• _What the task asks_
Pick out every line in the rows below that contains the word "label" and copy each one.

▶

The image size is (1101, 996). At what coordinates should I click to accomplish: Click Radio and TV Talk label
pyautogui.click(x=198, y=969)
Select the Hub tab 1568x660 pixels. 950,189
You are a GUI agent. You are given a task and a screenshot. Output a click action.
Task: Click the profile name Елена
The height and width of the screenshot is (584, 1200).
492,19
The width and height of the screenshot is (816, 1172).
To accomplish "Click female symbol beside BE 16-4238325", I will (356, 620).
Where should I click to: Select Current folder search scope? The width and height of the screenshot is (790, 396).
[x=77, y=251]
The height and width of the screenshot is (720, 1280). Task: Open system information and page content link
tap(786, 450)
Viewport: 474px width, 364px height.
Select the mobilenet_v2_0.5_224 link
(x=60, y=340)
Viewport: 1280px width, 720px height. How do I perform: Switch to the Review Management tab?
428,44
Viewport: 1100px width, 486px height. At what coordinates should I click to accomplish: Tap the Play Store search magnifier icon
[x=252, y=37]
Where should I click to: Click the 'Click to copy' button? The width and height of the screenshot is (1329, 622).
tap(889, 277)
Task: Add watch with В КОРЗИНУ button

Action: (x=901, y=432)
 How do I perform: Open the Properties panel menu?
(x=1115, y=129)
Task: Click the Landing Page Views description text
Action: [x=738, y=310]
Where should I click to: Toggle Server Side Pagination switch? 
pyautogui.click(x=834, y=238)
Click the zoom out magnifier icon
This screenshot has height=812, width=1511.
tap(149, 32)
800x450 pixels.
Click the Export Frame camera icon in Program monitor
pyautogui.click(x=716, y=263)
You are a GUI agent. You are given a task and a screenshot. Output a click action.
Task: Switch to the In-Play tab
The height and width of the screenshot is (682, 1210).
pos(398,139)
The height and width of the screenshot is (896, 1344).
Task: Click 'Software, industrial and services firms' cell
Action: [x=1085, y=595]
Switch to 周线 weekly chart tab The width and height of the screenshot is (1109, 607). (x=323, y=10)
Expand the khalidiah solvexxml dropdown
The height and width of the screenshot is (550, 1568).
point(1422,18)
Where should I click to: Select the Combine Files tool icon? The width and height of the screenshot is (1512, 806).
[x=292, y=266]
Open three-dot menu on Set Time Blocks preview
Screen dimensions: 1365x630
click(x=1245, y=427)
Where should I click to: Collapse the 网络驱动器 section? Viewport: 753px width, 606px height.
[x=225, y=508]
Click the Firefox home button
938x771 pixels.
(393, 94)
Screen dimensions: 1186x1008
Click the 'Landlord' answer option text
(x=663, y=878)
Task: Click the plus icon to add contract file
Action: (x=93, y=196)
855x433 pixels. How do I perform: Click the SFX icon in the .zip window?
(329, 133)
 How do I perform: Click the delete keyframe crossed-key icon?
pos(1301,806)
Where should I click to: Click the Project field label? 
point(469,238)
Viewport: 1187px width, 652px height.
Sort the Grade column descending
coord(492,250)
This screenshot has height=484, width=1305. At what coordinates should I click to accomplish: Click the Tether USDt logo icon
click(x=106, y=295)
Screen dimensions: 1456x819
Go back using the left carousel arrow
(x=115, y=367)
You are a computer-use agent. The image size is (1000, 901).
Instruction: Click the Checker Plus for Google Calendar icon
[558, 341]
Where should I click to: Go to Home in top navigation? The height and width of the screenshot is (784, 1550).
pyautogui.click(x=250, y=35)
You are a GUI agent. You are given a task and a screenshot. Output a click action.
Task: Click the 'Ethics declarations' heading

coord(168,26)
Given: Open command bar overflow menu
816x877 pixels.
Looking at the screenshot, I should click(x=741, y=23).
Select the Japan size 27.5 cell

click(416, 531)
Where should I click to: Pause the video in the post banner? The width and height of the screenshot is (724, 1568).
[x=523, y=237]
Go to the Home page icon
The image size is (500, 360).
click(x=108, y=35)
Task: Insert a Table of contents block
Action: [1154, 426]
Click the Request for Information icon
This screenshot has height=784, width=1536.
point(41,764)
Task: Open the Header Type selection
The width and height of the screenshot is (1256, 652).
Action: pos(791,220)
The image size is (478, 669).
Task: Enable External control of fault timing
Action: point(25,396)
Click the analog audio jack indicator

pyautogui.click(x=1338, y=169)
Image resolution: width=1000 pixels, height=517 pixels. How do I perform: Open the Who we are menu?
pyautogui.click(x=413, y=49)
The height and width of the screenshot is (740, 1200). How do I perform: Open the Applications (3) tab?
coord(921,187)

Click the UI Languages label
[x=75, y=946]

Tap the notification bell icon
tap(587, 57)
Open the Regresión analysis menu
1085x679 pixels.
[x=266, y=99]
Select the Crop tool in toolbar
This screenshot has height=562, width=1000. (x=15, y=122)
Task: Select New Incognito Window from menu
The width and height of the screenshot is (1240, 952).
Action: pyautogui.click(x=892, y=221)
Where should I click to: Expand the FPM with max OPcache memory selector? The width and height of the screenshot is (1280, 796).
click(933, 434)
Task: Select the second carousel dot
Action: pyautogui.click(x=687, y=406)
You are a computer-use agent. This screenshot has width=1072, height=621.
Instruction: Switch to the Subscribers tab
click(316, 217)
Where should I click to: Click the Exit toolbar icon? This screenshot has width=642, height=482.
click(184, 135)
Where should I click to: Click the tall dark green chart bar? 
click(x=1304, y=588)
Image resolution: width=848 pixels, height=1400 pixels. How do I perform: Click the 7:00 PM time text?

◀

• _Exercise response_
The image size is (1101, 996). At what coordinates should I click to accomplish: Click Radio and TV Talk label
Where should I click to: Click the Project field label? 
Click the UI Languages label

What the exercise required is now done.